• _Aim of the task_:
Each line with the word "screenshot" must appear in the answer, copied from the records.

• _Stored data_:
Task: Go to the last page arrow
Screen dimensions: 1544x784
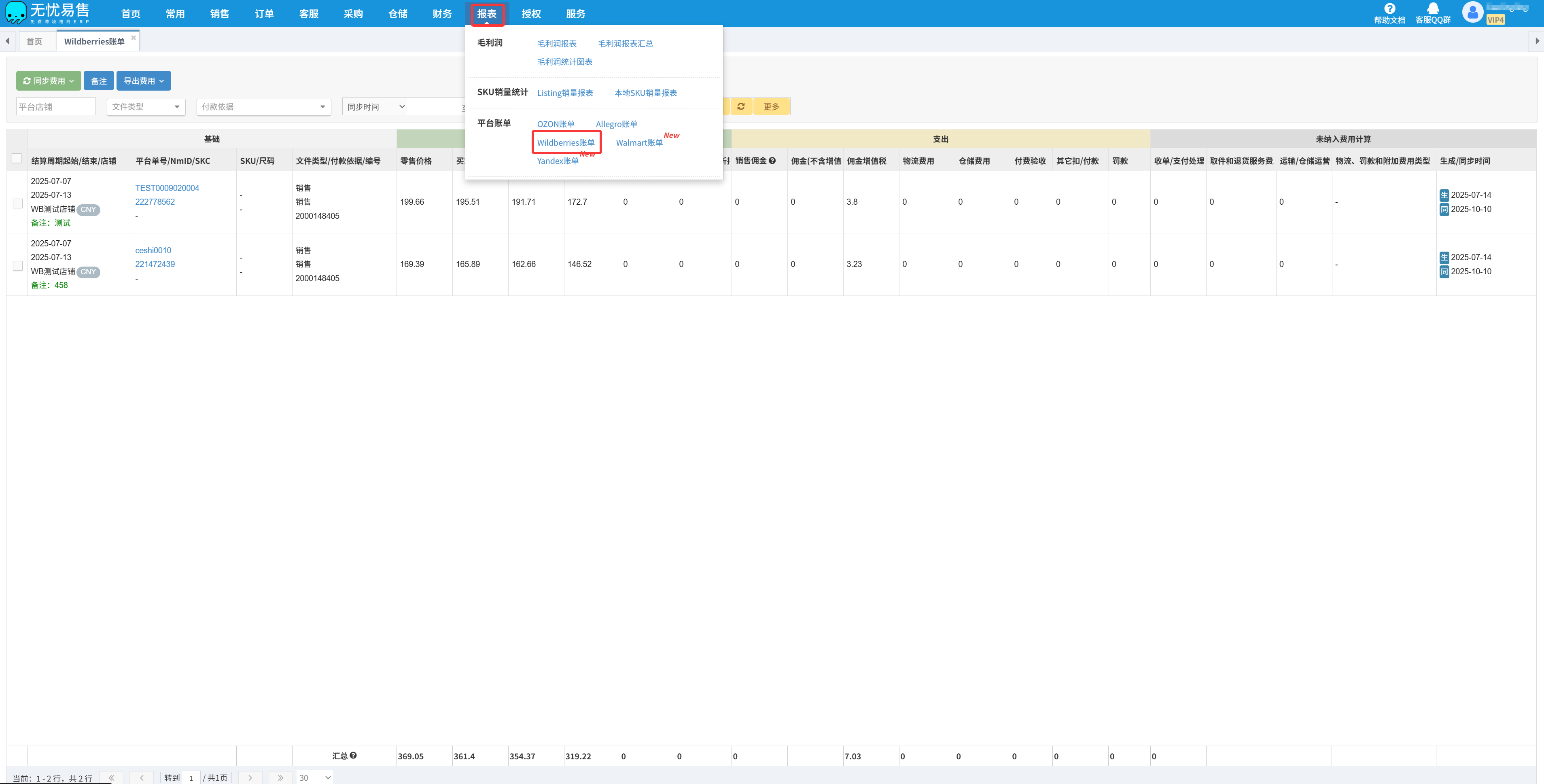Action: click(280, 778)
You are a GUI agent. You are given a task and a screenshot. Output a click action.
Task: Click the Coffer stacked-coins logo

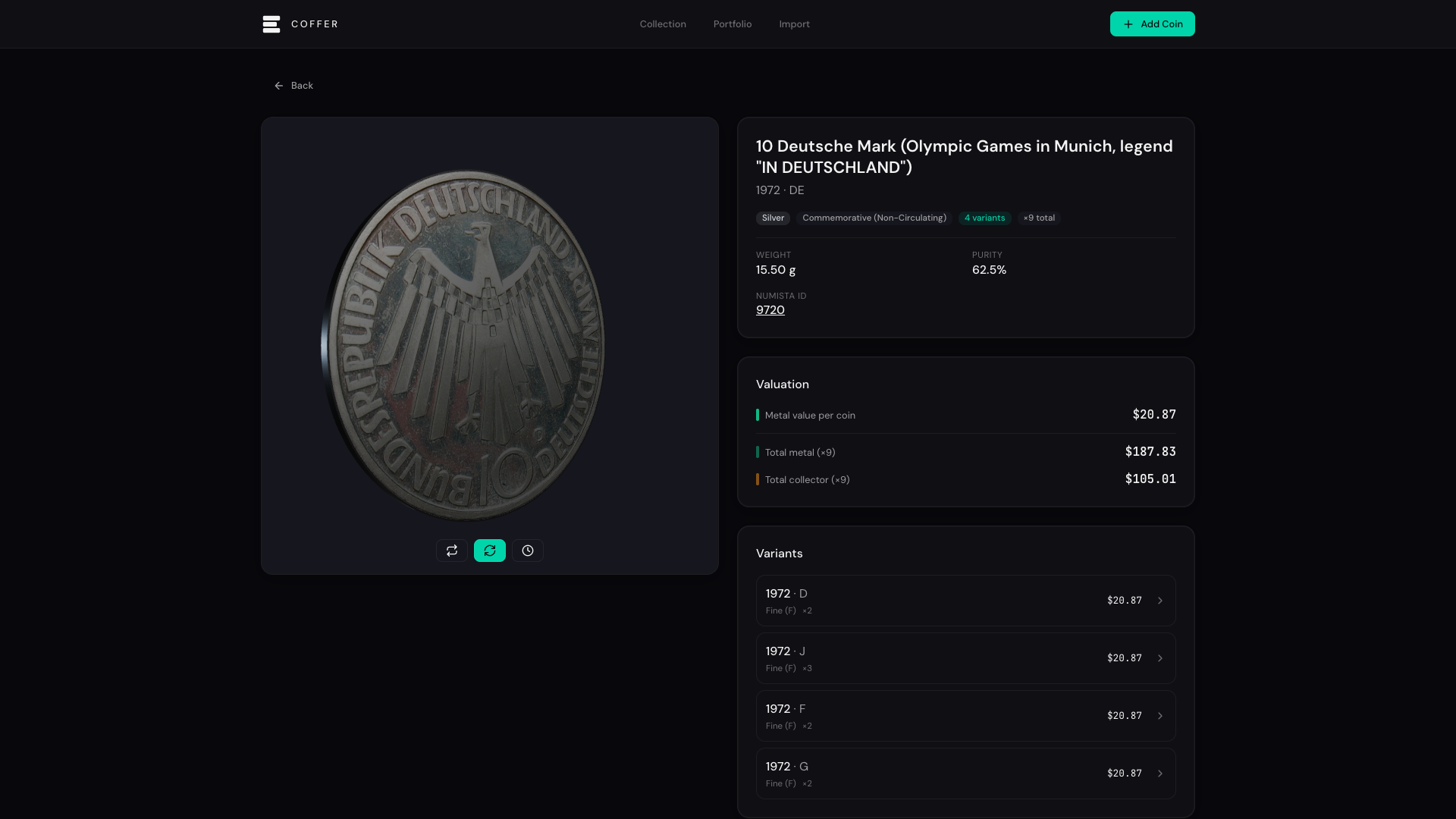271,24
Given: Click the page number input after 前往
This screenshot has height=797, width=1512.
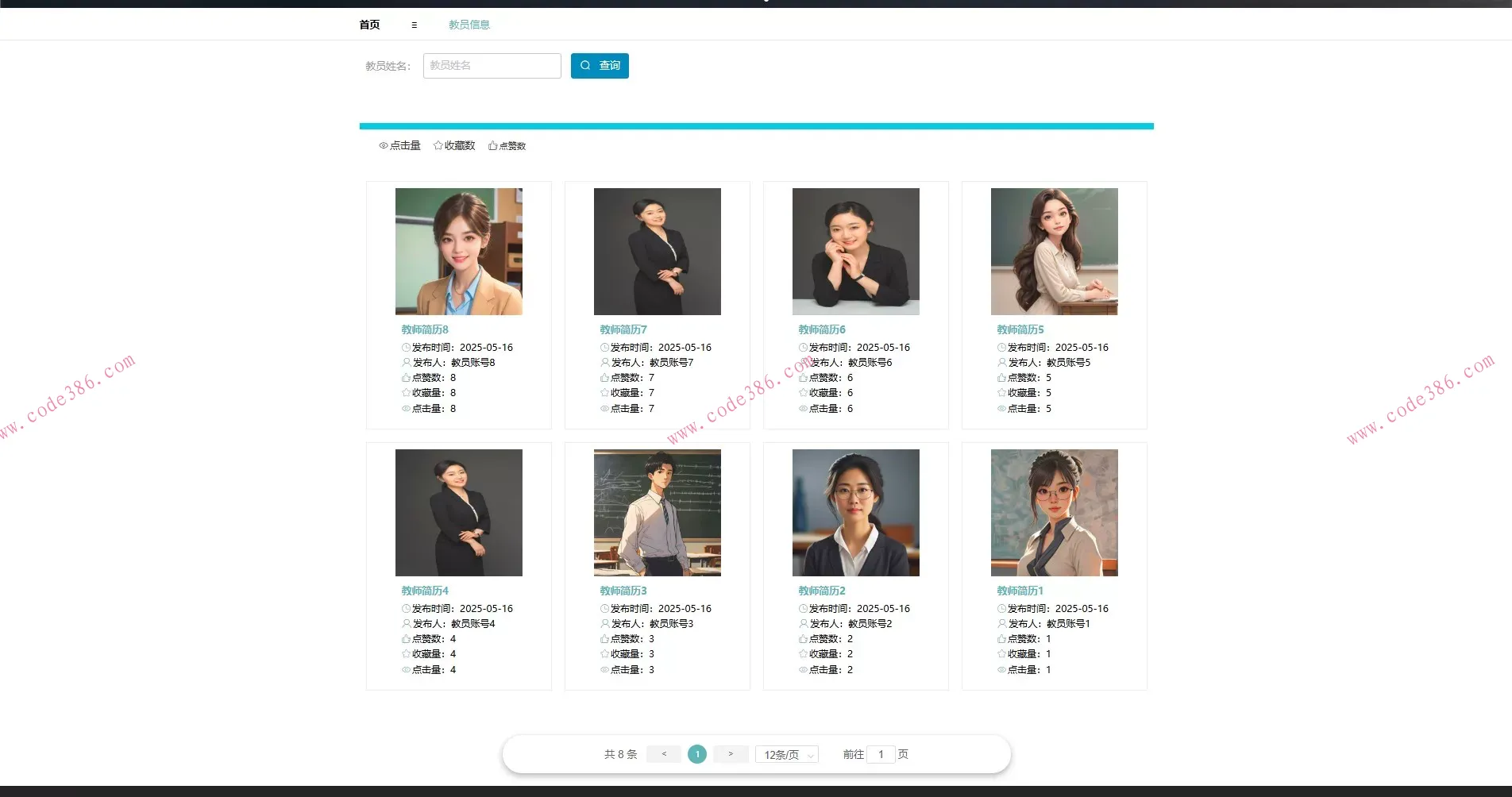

• _Answer area_:
You are a GUI agent. You are given a task and a screenshot. Output a click action.
This screenshot has height=797, width=1512.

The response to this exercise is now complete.